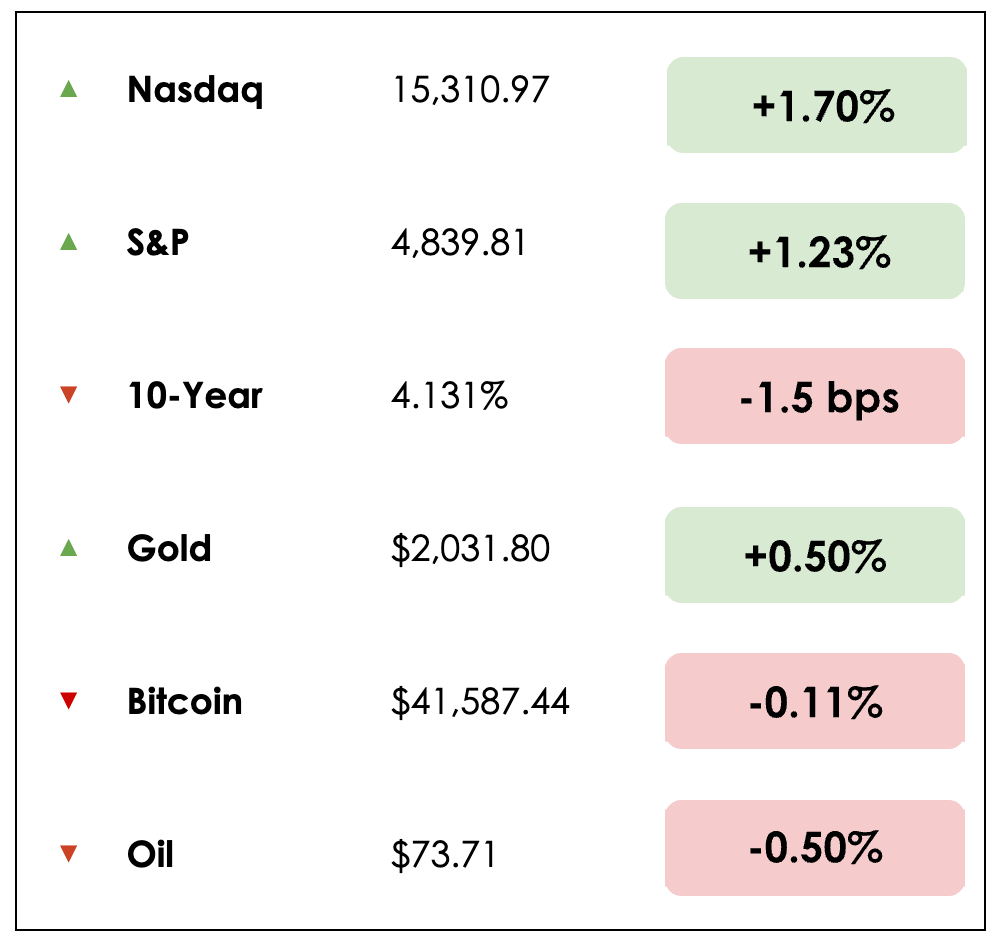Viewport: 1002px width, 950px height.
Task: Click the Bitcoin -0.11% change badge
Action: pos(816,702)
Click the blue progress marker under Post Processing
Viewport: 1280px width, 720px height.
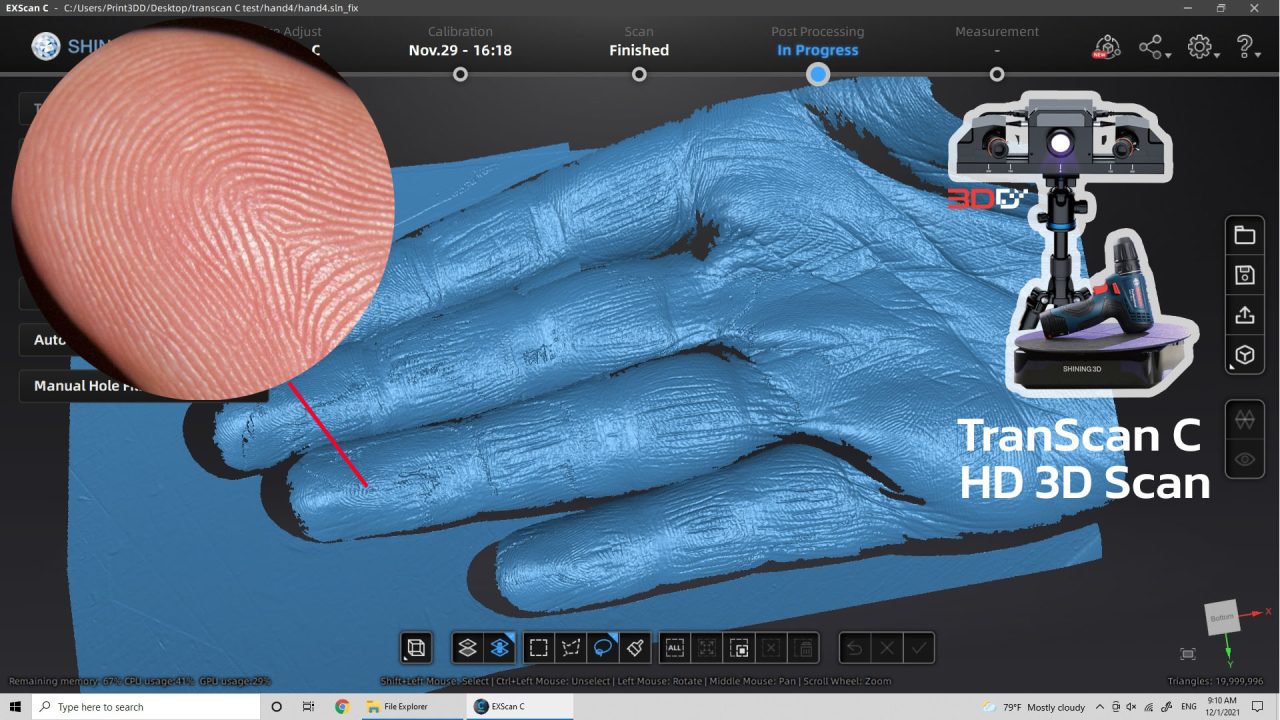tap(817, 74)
========
Directions for this task >> Extract the lines beginning with the one that contains "Click the blue" and ending with the last line of the listing. Keep them exact and drop the pictures.

Your response >>
Click the blue progress marker under Post Processing
Viewport: 1280px width, 720px height.
tap(817, 74)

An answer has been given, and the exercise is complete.